• **WHAT YOU HAVE TO DO**:
Below are some lines of data. Return all of them as they are.

(MATERIAL FOR THIS TASK)

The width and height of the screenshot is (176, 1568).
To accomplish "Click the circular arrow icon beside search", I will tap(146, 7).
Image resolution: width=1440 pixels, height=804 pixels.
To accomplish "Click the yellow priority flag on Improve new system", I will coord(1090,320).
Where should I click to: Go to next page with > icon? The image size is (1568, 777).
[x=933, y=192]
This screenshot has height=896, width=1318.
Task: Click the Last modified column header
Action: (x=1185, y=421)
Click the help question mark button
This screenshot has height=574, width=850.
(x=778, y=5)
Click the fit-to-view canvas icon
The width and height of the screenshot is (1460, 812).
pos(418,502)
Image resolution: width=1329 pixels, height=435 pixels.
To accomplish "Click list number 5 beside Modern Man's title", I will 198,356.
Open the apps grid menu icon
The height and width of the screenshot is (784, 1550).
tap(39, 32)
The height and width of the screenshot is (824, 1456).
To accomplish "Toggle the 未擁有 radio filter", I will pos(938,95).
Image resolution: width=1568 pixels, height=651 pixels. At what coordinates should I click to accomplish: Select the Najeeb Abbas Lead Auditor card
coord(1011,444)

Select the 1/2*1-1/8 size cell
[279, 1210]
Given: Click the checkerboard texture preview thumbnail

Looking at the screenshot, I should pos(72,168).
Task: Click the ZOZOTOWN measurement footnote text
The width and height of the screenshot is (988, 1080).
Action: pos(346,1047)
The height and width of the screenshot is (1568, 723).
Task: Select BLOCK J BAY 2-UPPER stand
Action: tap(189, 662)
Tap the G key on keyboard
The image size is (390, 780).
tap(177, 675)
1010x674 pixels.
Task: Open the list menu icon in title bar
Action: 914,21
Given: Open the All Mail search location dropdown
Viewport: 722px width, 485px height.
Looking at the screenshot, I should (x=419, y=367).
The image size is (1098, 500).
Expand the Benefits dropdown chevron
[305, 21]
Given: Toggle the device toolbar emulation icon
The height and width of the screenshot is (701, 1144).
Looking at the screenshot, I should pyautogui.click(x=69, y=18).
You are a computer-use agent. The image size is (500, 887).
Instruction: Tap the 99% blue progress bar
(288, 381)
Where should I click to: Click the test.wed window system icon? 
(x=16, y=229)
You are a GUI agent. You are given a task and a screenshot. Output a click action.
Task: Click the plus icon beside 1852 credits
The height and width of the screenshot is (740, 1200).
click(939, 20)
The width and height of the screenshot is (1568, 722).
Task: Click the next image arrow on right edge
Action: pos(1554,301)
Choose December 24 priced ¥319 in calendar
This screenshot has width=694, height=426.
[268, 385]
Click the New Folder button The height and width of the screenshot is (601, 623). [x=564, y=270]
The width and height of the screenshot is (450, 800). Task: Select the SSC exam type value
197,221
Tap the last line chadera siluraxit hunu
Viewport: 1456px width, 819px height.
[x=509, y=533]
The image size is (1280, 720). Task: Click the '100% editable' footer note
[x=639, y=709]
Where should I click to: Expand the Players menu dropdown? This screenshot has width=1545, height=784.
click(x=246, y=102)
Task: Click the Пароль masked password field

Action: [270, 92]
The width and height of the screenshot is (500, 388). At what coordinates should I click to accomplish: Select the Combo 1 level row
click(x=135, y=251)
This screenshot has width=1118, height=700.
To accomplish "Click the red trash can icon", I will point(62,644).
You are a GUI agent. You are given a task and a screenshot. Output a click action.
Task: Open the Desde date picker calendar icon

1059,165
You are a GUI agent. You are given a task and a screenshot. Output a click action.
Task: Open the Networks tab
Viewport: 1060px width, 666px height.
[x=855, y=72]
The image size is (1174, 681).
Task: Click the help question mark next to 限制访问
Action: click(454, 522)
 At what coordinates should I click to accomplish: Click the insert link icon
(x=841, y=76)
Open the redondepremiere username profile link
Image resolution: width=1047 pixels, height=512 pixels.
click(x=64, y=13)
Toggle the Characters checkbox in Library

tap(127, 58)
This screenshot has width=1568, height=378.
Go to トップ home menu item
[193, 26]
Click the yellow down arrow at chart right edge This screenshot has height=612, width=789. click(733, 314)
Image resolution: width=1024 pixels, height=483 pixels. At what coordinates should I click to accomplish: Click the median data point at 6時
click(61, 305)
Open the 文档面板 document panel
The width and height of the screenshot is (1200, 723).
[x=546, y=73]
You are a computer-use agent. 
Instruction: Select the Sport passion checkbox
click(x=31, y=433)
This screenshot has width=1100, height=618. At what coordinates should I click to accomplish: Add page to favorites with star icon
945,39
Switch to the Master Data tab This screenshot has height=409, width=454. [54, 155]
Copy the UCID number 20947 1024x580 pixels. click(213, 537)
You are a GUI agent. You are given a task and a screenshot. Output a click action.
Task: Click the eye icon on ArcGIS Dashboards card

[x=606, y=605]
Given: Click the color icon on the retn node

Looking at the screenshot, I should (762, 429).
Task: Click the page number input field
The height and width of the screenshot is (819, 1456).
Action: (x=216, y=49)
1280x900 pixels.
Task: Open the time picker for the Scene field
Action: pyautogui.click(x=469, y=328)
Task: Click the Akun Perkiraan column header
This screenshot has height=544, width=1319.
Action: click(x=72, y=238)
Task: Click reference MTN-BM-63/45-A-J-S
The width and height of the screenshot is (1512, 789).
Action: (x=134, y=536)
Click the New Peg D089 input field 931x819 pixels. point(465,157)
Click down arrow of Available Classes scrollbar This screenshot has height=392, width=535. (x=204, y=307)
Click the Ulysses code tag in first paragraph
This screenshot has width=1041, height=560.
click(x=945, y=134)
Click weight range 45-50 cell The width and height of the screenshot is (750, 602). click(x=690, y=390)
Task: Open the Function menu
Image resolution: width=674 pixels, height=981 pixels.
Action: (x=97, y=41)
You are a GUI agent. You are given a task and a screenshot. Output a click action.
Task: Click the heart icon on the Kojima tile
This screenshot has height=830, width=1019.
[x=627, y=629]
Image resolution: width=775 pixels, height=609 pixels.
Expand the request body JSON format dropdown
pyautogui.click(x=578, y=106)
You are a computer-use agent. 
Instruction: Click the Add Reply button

(End MATERIAL FOR THIS TASK)

• **RESPONSE TO THE TASK**:
The width and height of the screenshot is (176, 1568).
To accomplish "Click the circular arrow icon beside search", I will tap(146, 7).
Image resolution: width=1440 pixels, height=804 pixels.
To accomplish "Click the yellow priority flag on Improve new system", I will coord(1090,320).
Where should I click to: Go to next page with > icon? The image size is (1568, 777).
[x=933, y=192]
This screenshot has height=896, width=1318.
Task: Click the Last modified column header
Action: (x=1185, y=421)
Click the help question mark button
This screenshot has height=574, width=850.
(x=778, y=5)
Click the fit-to-view canvas icon
The width and height of the screenshot is (1460, 812).
pos(418,502)
Image resolution: width=1329 pixels, height=435 pixels.
To accomplish "Click list number 5 beside Modern Man's title", I will 198,356.
Open the apps grid menu icon
The height and width of the screenshot is (784, 1550).
tap(39, 32)
The height and width of the screenshot is (824, 1456).
To accomplish "Toggle the 未擁有 radio filter", I will pos(938,95).
Image resolution: width=1568 pixels, height=651 pixels. At what coordinates should I click to accomplish: Select the Najeeb Abbas Lead Auditor card
coord(1011,444)

Select the 1/2*1-1/8 size cell
[279, 1210]
Given: Click the checkerboard texture preview thumbnail

Looking at the screenshot, I should pos(72,168).
Task: Click the ZOZOTOWN measurement footnote text
The width and height of the screenshot is (988, 1080).
Action: pos(346,1047)
The height and width of the screenshot is (1568, 723).
Task: Select BLOCK J BAY 2-UPPER stand
Action: tap(189, 662)
Tap the G key on keyboard
The image size is (390, 780).
tap(177, 675)
1010x674 pixels.
Task: Open the list menu icon in title bar
Action: 914,21
Given: Open the All Mail search location dropdown
Viewport: 722px width, 485px height.
Looking at the screenshot, I should (x=419, y=367).
The image size is (1098, 500).
Expand the Benefits dropdown chevron
[305, 21]
Given: Toggle the device toolbar emulation icon
The height and width of the screenshot is (701, 1144).
Looking at the screenshot, I should pyautogui.click(x=69, y=18).
You are a computer-use agent. The image size is (500, 887).
Instruction: Tap the 99% blue progress bar
(288, 381)
Where should I click to: Click the test.wed window system icon? 
(x=16, y=229)
You are a GUI agent. You are given a task and a screenshot. Output a click action.
Task: Click the plus icon beside 1852 credits
The height and width of the screenshot is (740, 1200).
click(939, 20)
The width and height of the screenshot is (1568, 722).
Task: Click the next image arrow on right edge
Action: pos(1554,301)
Choose December 24 priced ¥319 in calendar
This screenshot has width=694, height=426.
[268, 385]
Click the New Folder button The height and width of the screenshot is (601, 623). [x=564, y=270]
The width and height of the screenshot is (450, 800). Task: Select the SSC exam type value
197,221
Tap the last line chadera siluraxit hunu
Viewport: 1456px width, 819px height.
[x=509, y=533]
The image size is (1280, 720). Task: Click the '100% editable' footer note
[x=639, y=709]
Where should I click to: Expand the Players menu dropdown? This screenshot has width=1545, height=784.
click(x=246, y=102)
Task: Click the Пароль masked password field

Action: [270, 92]
The width and height of the screenshot is (500, 388). At what coordinates should I click to accomplish: Select the Combo 1 level row
click(x=135, y=251)
This screenshot has width=1118, height=700.
To accomplish "Click the red trash can icon", I will point(62,644).
You are a GUI agent. You are given a task and a screenshot. Output a click action.
Task: Open the Desde date picker calendar icon

1059,165
You are a GUI agent. You are given a task and a screenshot. Output a click action.
Task: Open the Networks tab
Viewport: 1060px width, 666px height.
[x=855, y=72]
The image size is (1174, 681).
Task: Click the help question mark next to 限制访问
Action: click(454, 522)
 At what coordinates should I click to accomplish: Click the insert link icon
(x=841, y=76)
Open the redondepremiere username profile link
Image resolution: width=1047 pixels, height=512 pixels.
click(x=64, y=13)
Toggle the Characters checkbox in Library

tap(127, 58)
This screenshot has width=1568, height=378.
Go to トップ home menu item
[193, 26]
Click the yellow down arrow at chart right edge This screenshot has height=612, width=789. click(733, 314)
Image resolution: width=1024 pixels, height=483 pixels. At what coordinates should I click to accomplish: Click the median data point at 6時
click(61, 305)
Open the 文档面板 document panel
The width and height of the screenshot is (1200, 723).
[x=546, y=73]
You are a computer-use agent. 
Instruction: Select the Sport passion checkbox
click(x=31, y=433)
This screenshot has width=1100, height=618. At what coordinates should I click to accomplish: Add page to favorites with star icon
945,39
Switch to the Master Data tab This screenshot has height=409, width=454. [54, 155]
Copy the UCID number 20947 1024x580 pixels. click(213, 537)
You are a GUI agent. You are given a task and a screenshot. Output a click action.
Task: Click the eye icon on ArcGIS Dashboards card

[x=606, y=605]
Given: Click the color icon on the retn node

Looking at the screenshot, I should (762, 429).
Task: Click the page number input field
The height and width of the screenshot is (819, 1456).
Action: (x=216, y=49)
1280x900 pixels.
Task: Open the time picker for the Scene field
Action: pyautogui.click(x=469, y=328)
Task: Click the Akun Perkiraan column header
This screenshot has height=544, width=1319.
Action: click(x=72, y=238)
Task: Click reference MTN-BM-63/45-A-J-S
The width and height of the screenshot is (1512, 789).
Action: (x=134, y=536)
Click the New Peg D089 input field 931x819 pixels. point(465,157)
Click down arrow of Available Classes scrollbar This screenshot has height=392, width=535. (x=204, y=307)
Click the Ulysses code tag in first paragraph
This screenshot has width=1041, height=560.
click(x=945, y=134)
Click weight range 45-50 cell The width and height of the screenshot is (750, 602). click(x=690, y=390)
Task: Open the Function menu
Image resolution: width=674 pixels, height=981 pixels.
Action: (x=97, y=41)
You are a GUI agent. You are given a task and a screenshot. Output a click action.
Task: Click the heart icon on the Kojima tile
This screenshot has height=830, width=1019.
[x=627, y=629]
Image resolution: width=775 pixels, height=609 pixels.
Expand the request body JSON format dropdown
pyautogui.click(x=578, y=106)
You are a computer-use agent. 
Instruction: Click the Add Reply button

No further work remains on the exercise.